Percy Henry Poulter purchased the Ocean View Tearoom from MF Hartford on the 18th of December 1957. At this stage, the premises could not be classified as dilapidated but they certainly showed their age – tired and not in their prime.
During his 11 year stay at Schoenmakerskop Percy Poulter rescued a baby water mongoose and named it Rickie. Rickie grew up as a tame mischievous pet in the tearoom. Customers would order tea, scones and Rickie to entertain them at their tables. A regular elderly gentleman customer would always hang his jacket over the back of his chair, but before he began his meal he would slip his dentures into his jacket pocket. Rickie soon spotted this and unbeknown to the customer stole the dentures. The search for the lost dentures ended when Rickie was found trying in vain to crack the teeth over the outside drain just like he cracked hard boiled eggs and shellfish.
Buddy and Pat Harrington purchased the tearoom circa 1971. During their period of ownership, they changed one section into an a la carte restaurant called Buddy’s Restaurant. Circa 1980 they sold the Tearoom / restaurant to Sid Parnell who in changed the name in the mid-1980s to “Seagulls.”

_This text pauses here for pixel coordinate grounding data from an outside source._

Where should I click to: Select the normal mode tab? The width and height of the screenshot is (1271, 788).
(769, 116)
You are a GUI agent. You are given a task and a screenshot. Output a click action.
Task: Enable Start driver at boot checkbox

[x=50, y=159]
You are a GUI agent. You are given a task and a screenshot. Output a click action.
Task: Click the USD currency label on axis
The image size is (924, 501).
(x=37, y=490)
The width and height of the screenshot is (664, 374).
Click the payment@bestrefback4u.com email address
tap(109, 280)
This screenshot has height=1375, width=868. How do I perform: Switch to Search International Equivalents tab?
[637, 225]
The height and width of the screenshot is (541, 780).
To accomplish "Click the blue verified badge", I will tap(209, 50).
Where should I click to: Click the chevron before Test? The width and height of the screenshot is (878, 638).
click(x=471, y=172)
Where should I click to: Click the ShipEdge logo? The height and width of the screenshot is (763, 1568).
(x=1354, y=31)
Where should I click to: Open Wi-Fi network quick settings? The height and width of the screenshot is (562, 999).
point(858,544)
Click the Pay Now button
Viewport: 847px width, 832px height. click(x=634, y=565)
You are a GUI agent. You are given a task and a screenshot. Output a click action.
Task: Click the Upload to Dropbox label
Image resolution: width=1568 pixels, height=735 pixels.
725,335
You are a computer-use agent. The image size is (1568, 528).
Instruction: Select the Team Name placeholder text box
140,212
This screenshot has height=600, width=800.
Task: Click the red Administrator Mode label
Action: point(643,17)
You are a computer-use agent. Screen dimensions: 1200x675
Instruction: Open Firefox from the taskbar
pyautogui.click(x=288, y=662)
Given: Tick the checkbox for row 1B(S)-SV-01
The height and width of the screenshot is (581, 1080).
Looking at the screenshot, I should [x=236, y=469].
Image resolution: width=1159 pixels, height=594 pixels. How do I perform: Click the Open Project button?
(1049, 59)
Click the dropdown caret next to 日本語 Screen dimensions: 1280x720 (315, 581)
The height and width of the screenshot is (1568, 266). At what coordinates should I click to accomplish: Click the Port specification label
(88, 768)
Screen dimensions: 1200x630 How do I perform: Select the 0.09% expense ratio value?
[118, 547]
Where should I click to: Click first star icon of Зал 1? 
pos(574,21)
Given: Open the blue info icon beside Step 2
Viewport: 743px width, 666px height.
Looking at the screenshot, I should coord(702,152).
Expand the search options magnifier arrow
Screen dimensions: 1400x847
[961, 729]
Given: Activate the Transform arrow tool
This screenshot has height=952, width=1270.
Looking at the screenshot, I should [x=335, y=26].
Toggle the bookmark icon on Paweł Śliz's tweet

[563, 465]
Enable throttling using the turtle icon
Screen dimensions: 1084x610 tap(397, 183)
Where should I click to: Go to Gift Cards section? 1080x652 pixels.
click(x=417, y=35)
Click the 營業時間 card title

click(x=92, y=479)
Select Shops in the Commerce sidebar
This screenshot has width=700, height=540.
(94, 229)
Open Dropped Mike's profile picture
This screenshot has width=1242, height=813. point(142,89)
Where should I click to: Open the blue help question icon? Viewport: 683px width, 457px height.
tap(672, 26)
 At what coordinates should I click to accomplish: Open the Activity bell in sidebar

After running the tearoom for approximately eight years, the Harringtons sold the tearoom to Retha and Alf Taylor in 1988 who rented out the business until 1994. To make the “tired-looking” tearoom attractive as an eating establishment, they made extensive renovations and in 2000 obtained a liquor licence for the restaurant now renamed The Sacramento. They also appointed Alfie and Michelle Taylor as managers. In 2004 Mark de la Peyre became the manager.